As we headed uptown, Ted chewing on a fresh cigar, he said, “I been thinking hard these last hours. You—we— have a good thing in these Madison Avenue buffs, a salting-money deal if we act smart and fast. Remember me telling you about this industrial stuff I'm going after? TV is an industry too, a big one. They must need private dicks on a thousand deals: spying on other networks, hush up scandals, keep track of a star's drinking, protect him—or her—from babes and con men—plenty of work. By acting smart I mean this: you have the “in” and I have the outfit. I'm offering you a partnership. Bailey and Moore. You get forty per cent. How's that, Toussaint?”

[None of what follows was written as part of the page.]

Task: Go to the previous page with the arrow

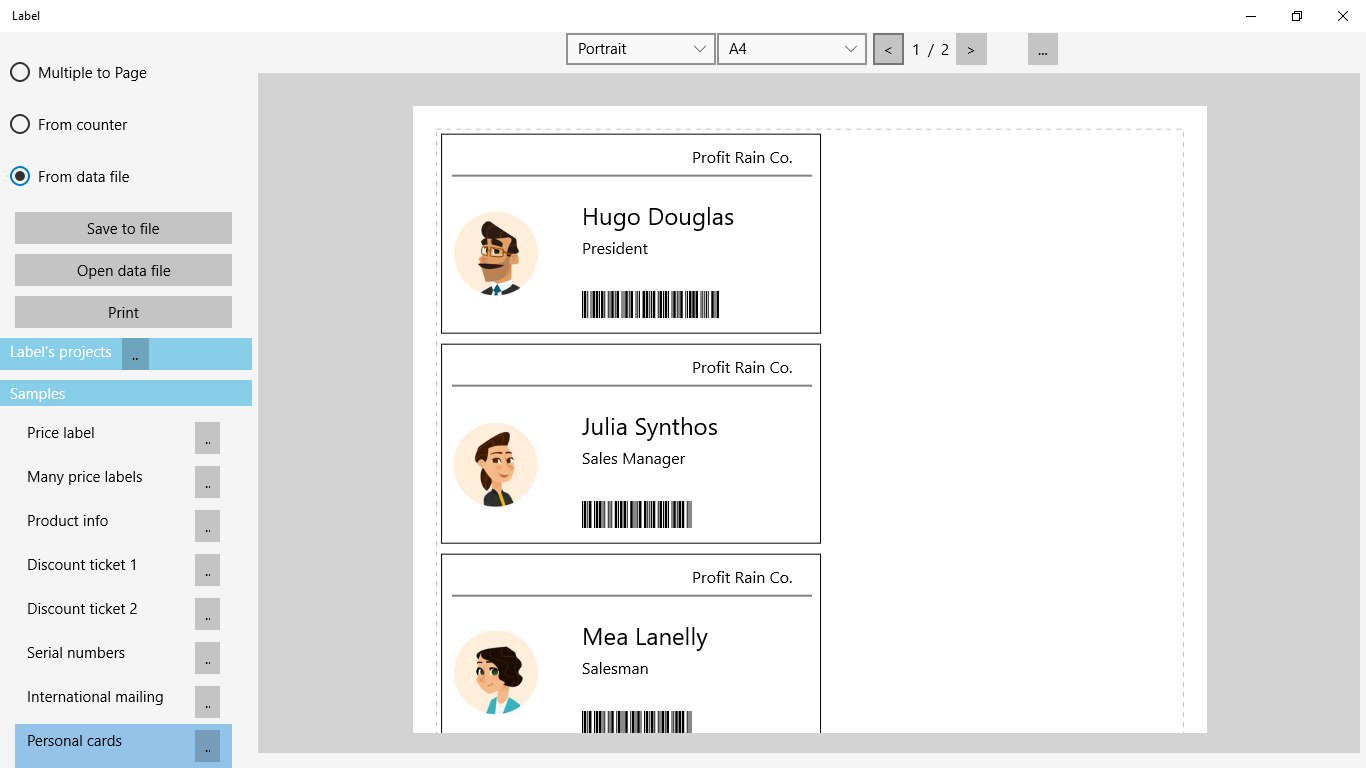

I shook my head. My eyes half closed with sleep, I was watching a TV show. Once more I was seeing Steve's apartment framed by the window, all the cockeyed furniture. Steve was “explaining” again why he killed Thomas. Kay was sitting there, calmly listening to him... agreeing with him. Cockeyed furniture, cockeyed sick people. Both of them talking like...

“I'm not chiseling you. I'd give you a straight fifty per cent only I am bringing in the equipment, a going agency, so seems to me I—”

I opened my eyes. “You can have it all, a hundred per cent, Ted. I'm throwing away my badge. I'll plug you to Kay. You'll be a cinch, the life of her parties.”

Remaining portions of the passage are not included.